По обе стороны тропинки темнел лес. В воздухе в лучах вечернего солнца взблескивали слюдяными крыльями муравьиные принцессы и принцы – брачный полёт, пора роения у крупных рыжих муравьёв. На ветке дерева с кустящейся бромелией сидела игуана и подвижным взглядом, полным холодного любопытства, следила за воздушным танцем царственных особ.

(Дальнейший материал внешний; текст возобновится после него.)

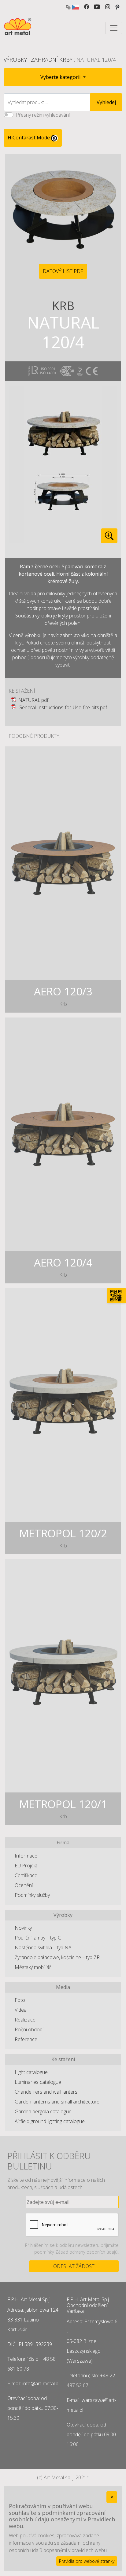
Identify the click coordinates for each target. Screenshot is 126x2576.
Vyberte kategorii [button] (61, 77)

Собрав в инсектарии с порхающими между стволами бабочками проникших туда хищных кузнечиков, клопов и пауков, Аплетаев обнаружил у садка для куколок небольшую пёструю змею. Она была не опасна ни для бабочек, ни для человека – питалась слизнями и улитками, – но Никита всё равно забрал её с собой и посадил за сеткой на черенок бананового листа.

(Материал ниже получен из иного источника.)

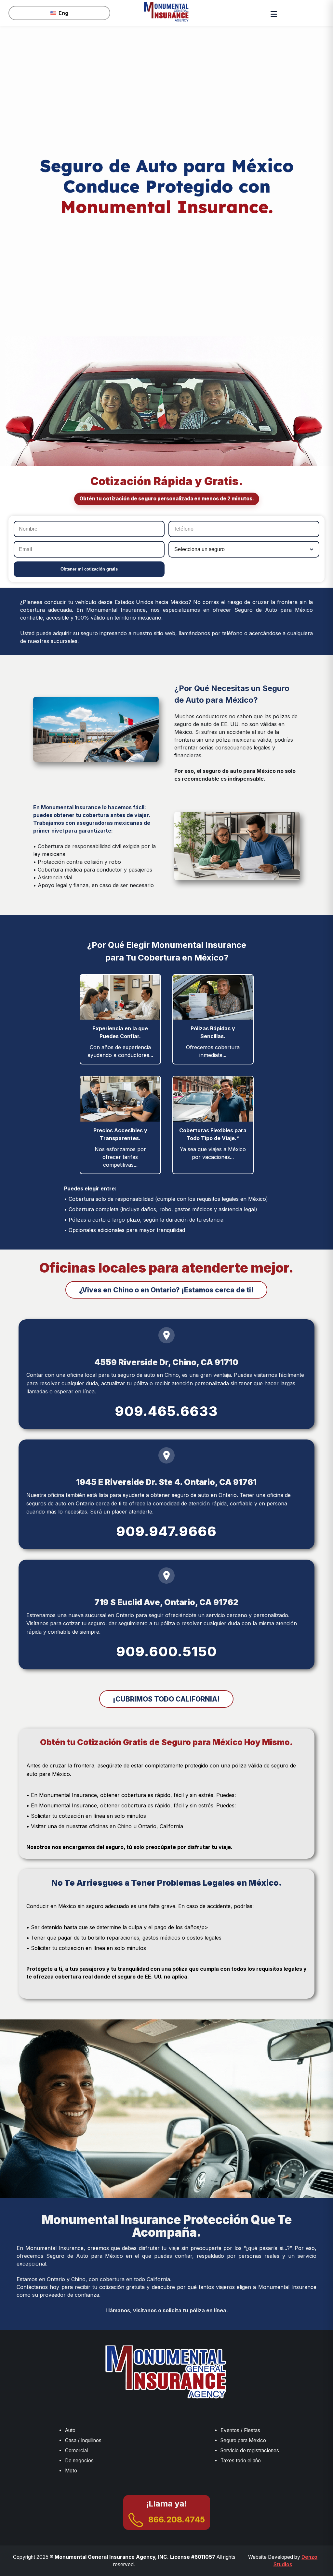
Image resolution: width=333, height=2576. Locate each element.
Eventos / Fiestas (240, 2430)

Завтра ни свет ни заря надо было отправляться к ашанинка, в деревушку Пичигуйа. Володя уже заправил машину и загрузил в багажник дары (мачете, маис, соль), канистру с горючкой и несколько пустых клеток-переносок. Индейцы отловили в сельве для Аплетаева кое-каких зверюшек: стоило посмотреть, а заодно расспросить про яксов, – может, появились вести.
Если сравнить с другими неконтактными аборигенами, водящимися в амазонской сельве, яксы в первом приближении напоминали тагаери, один из родов ваорани, отказавшийся переселяться из джунглей в деревни. Те тоже были низкорослы, не знали одежды, предпочитали самоизоляцию общению (убивали пришельца, рискнувшего заглянуть в их края, будь то индеец соседнего племени или священник-миссионер), охотились на обезьян и пекари с помощью копий и духовых трубок с ядовитыми иглами, и у них, как у яксов, были необычные ступни – деформированные так, что могли обхватывать ствол и цепляться за сучья. На этом сходство заканчивалось, и начинались различия. Тагаери как полукочевой народ жили на определённой территории, редко выходя далеко за её пределы, и строили временные дома из колючей пальмы чонта, в то время как яксы не знали дóма, вольно кочевали по лесу следом за стадами обезьян и жили на деревьях, сплетая себе гнёзда для ночлега. Тагаери делали каменные орудия и готовили пищу на огне, который добывали трением, а язык у них был общим с языком ваорани, – яксы не знали ни каменных орудий, ни огня и говорили друг с другом на особом птичьем наречии, состоящем из свиста, щелчков и цоканий. И наконец, если тагаери по сведениям от оседлых ваорани были уверены, что их народ произошёл от союза пернатой гарпии и ягуара, благодаря чему убийство той или другого приравнивалось к убийству близкого родственника, то что о своём происхождении думали яксы, оставалось полной загадкой – знаться с чужаками они категорически не желали.
Впрочем, рассказывали о яксах и более странные вещи: мол, в этом племени рождаются только мальчики, потому что жёны у яксов – лесные девы, которые, как цветы, растут в заповедной чаще на дереве хьяло, чьи корни доходят до изнанки мира. Когда юноша якс мужает, он тайным путём, полным опасностей и тяжких испытаний, добирается до дерева хьяло, высматривает себе деву, срывает её с ветки и делает женой. И та на всю жизнь остаётся ему верна, так что когда якс умирает, лесная дева умирает вместе с ним.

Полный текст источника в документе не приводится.